The Indian interventions in the politics and economy of its neighboring countries and elsewhere are universally termed self-conceited and ‘big-brotherly’, but not imperialist. Hence what is seen as required is simply correcting this ‘aberration’, making the Indian policy towards these small and weak neighboring countries more ‘responsible’. The preconceived notion of a ‘third-world’ country imposed on the late capitalist countries does not allow the analysts to perceive their leadership as serving ‘national’ political economic interests by maneuvering internationally.
Further, any gesture of confrontation with the First World is termed ‘anti-imperialist’. This ‘anti-imperialism’ stresses the importance of the reconstruction of a ‘non-aligned movement’ and ‘south-south’ cooperation. But it does not take into account the material basis of a state-to-state cooperation between the “third world” countries. It does not consider the contradiction inherent in the ‘nationalist anti-imperialism’ in countries like India. At the juncture when India owns 35 percent of the FDI in Nepal, when it is the biggest investor in Sri Lanka since 2002 and has Bhutan and Maldives as perfect clienteles, do we expect India to lead another NAM? And if it does, what will be its role? Will it not be similar to that of Germany’s in EU, howsoever subservient to the US or any other global hegemonic power? Backwardness or lopsidedness of the Indian capitalism and society does not stop it from becoming expansionist and imperialist.

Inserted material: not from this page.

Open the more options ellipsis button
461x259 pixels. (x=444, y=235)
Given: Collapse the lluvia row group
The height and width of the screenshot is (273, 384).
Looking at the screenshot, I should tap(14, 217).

The indigenous corporate capitalist interests (immaterial of the adjectives we might choose to characterize them) today frame the agenda for the Indian state in the international scenario, whether pro-US or otherwise. These interests are formidably conscious and mature, as can be seen from the way the Indian state and capital combines their various strategies – a militarist combination with the US-Israel nexus, supposedly “progressive” alliance with various “third world” powers in WTO, independent oil dealings with varied forces, investments in oil fields, offer of lines of credit to developing countries in Africa and Tsunami affected countries, pipeline diplomacy and readiness to militarily-politically support all these. We cannot simply isolate one aspect of the Indian capitalist interests and generalize it to grasp their hydra-like nature. Competition and collaboration are inherent in the capitalist political economy. Will it not be just and appropriate to use this same principle to assess the “Indian designs”? Or else, we will only support them asking the Indian state to be “stronger” and will convert the opposing voices to mere instrument in its international bargaining. (4)
References:
(1) Lecture on “Nuclear Non-Proliferation and International Security” by Foreign Secretary Shri Shyam Saran at India Habitat Centre, New Delhi, October 24, 2005, Ministry of External Affairs, Government of India.
(2) Ibid.
(3) “Press Briefing by the Foreign Secretary on the events in UN and IAEA”, September 26, 2005, Ministry of External Affairs, Government of India.
(4) In fact in a recent article by Harish Khare such use of dissent has been proudly advocated. See Harish Khare, “Uses of Domestic Dissent in Foreign Policy”, The Hindu, October 26, 2005.
For a different interpretation of Shyam Saran’s lecture, see Siddhartha Varadarajan’s India submits to the Bush doctrine?